If your loved one was very interested in trains, or you just want to do something that feels a bit special to commemorate them, a railway funeral can be a good option.
Victorian origins
The idea of using a train to carry a coffin to its final resting place originated with the Victorians, who wanted an efficient means of moving bodies outside London to the new outlying public cemeteries, built specifically to address the problem of the city’s overcrowded and dangerously unsanitary parish graveyards.
The Burials Act of 1851 prohibited the burying of new bodies within what were then London’s boundaries. This led to the founding of the ‘London Necropolis & National Mausoleum Company’ to capitalise on the demand the new legislation had created for alternative burial sites. The company purchased a large plot of land in Surrey, some 25 miles from London, and then started running funeral trains there from the new London Necropolis Railway Station, close to the site which Waterloo Station occupies today.
Mourners and the deceased travelled together on the same locomotive, and the system was even designed to preserve the same class divisions after death that had existed in life,. The trains had two classes, and wealthier patrons could purchase a First Class ticket which would provide a more ornate coffin and ensure greater care and attention was paid to the remains of their loved one.
The fact that coffins and mourners of different classes occupied the same train made some observers sceptical that the system would work. According to an article in the Fortean Times, there was a bishop who complained that:
“It may sometimes happen that persons of opposite characters might be carried in the same conveyance.
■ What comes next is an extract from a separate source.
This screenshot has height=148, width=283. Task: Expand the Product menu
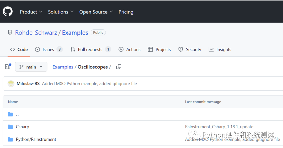tap(31, 12)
For instance, the body of some profligate spendthrift might be placed in a conveyance with the body of some respectable member of the church, which would shock the feelings of his friends.”
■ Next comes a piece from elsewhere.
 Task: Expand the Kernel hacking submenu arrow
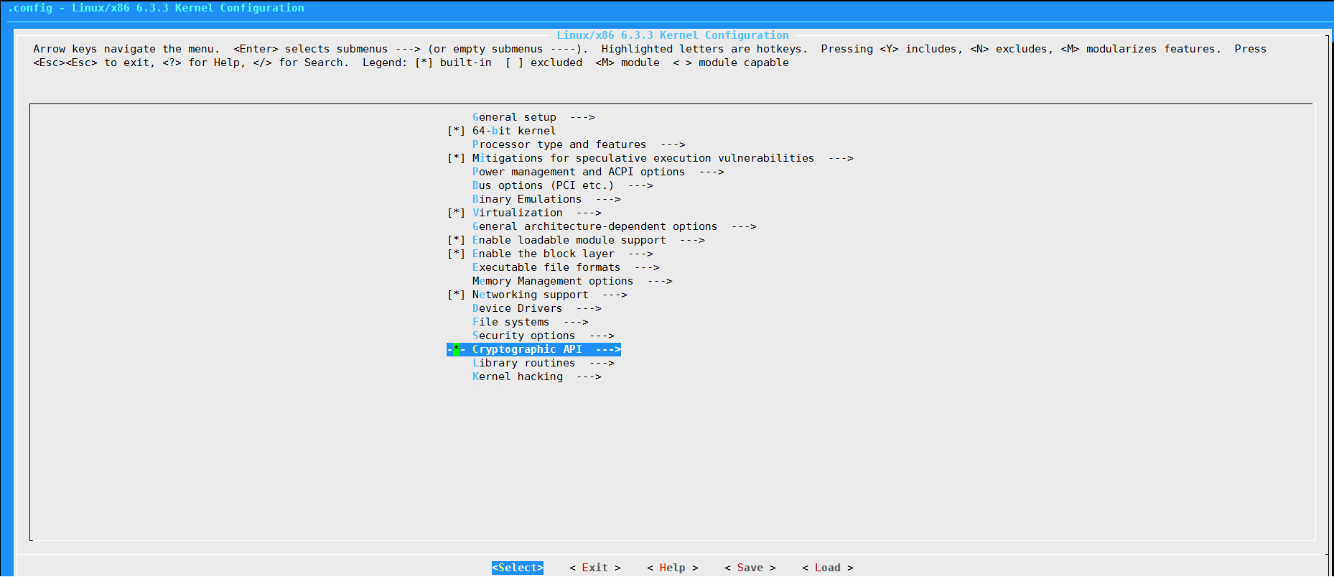pyautogui.click(x=589, y=377)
However, the public must have been able to overcome such concerns, as the service proved so successful that a train ran nearly every day for the next 50 years, and it didn’t fall out of use entirely until the station was bombed during World War Two and never subsequently repaired.
Peace Funerals, Derbyshire
Although the London Necropolis Railway is no longer in use, some bodies still make their final journey by train. This is particularly the case with state funerals: the last two British monarchs to be buried were both moved to Windsor Castle by the train, while Winston Churchill arrived at his state funeral using a locomotive which had been named in his honour.
However, the option is also open to people of more modest background, thanks to a Derbyshire-based company called Peace Funerals. They offer a modern-day railway funeral package, which can be anything from exclusively religious to entirely non-religious. After the service, the funeral party board a narrow-gauge train which transports them through a picturesque strip of the Golden Valley County Park. The coffin is carried to and buried in Golden Valley Woodland, where each burial is marked with a planted tree rather than a headstone.
While there are costs involved with this option, the picturesque nature of the railway can provide a perfect backdrop for a really special send-off, and one which provides an attractive link with the past.